*** Text ***
Vor wenig Wochen war in den Zeitungen zu lesen, daß Herr Oesterreicher neben einem seiner Gebäude einen neuen Speisesaal herstellen lassen will, der Raum für nahezu zweihundert Personen bieten soll. Diesen Raum zu gewinnen, bleibt ihm nichts anderes übrig, als die alte Kirche des ehemaligen Hospizes abreißen zu lassen, für welche er, selbstverständlich auf seine Kosten an anderer Stelle eine neue und schönere herstellt. Wo früher fromme Ordensbrüder still ihre Andacht hielten, werden jetzt befrackte Saisonkellner und elegante Kellnerinnen ihr Wesen treiben.

Nicht minder verschieden, im Vergleich zu jenen längst vergangenen Tagen, sind die Gäste, die damals hier ein Obdach suchten, und die heutige Sommerkundschaft des Hauses. Damals waren es mühselige Menschen mit Pilgerstab und Pilgermuschel am rauhen Gewande, heute Besitzer großer eiserner Kassen, Gelehrte und Würdenträger, von denen mancher ein Ordensband sich an seinem eleganten Gehrock anheften könnte. Bei allem dem herrscht ein freundlicher, geselliger Ton im Hause und auch um diesen macht sich der Wirt desselben verdient. Als einer der genauesten Kenner der Gegend und hervorragender Bergsteiger, stellt er sich gern selbst an die Spitze gemeinschaftlicher Ausflüge seiner Gäste und begleitet dieselben auf die umliegenden Höhen, auf welchen sich die Einblicke in die Eiswelt der tridentinischen und lombardischen Alpen aufthun.
*** Datensätze ***
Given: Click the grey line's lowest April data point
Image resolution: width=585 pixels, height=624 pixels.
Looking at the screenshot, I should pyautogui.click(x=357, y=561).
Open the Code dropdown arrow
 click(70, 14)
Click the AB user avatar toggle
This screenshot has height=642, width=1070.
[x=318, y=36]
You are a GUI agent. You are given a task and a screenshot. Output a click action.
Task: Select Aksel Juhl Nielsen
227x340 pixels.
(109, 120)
***
- Was zu tun ist
Schreibe den Abschnitt des Textes über das ehemalige Hospiz ab, beginnend bei "Nicht minder verschieden, im" und endend bei "lombardischen Alpen aufthun.", und ersetze darin "Pilgerstab" durch "Wanderstab".

- Ergebnis der Übung
Nicht minder verschieden, im Vergleich zu jenen längst vergangenen Tagen, sind die Gäste, die damals hier ein Obdach suchten, und die heutige Sommerkundschaft des Hauses. Damals waren es mühselige Menschen mit Wanderstab und Pilgermuschel am rauhen Gewande, heute Besitzer großer eiserner Kassen, Gelehrte und Würdenträger, von denen mancher ein Ordensband sich an seinem eleganten Gehrock anheften könnte. Bei allem dem herrscht ein freundlicher, geselliger Ton im Hause und auch um diesen macht sich der Wirt desselben verdient. Als einer der genauesten Kenner der Gegend und hervorragender Bergsteiger, stellt er sich gern selbst an die Spitze gemeinschaftlicher Ausflüge seiner Gäste und begleitet dieselben auf die umliegenden Höhen, auf welchen sich die Einblicke in die Eiswelt der tridentinischen und lombardischen Alpen aufthun.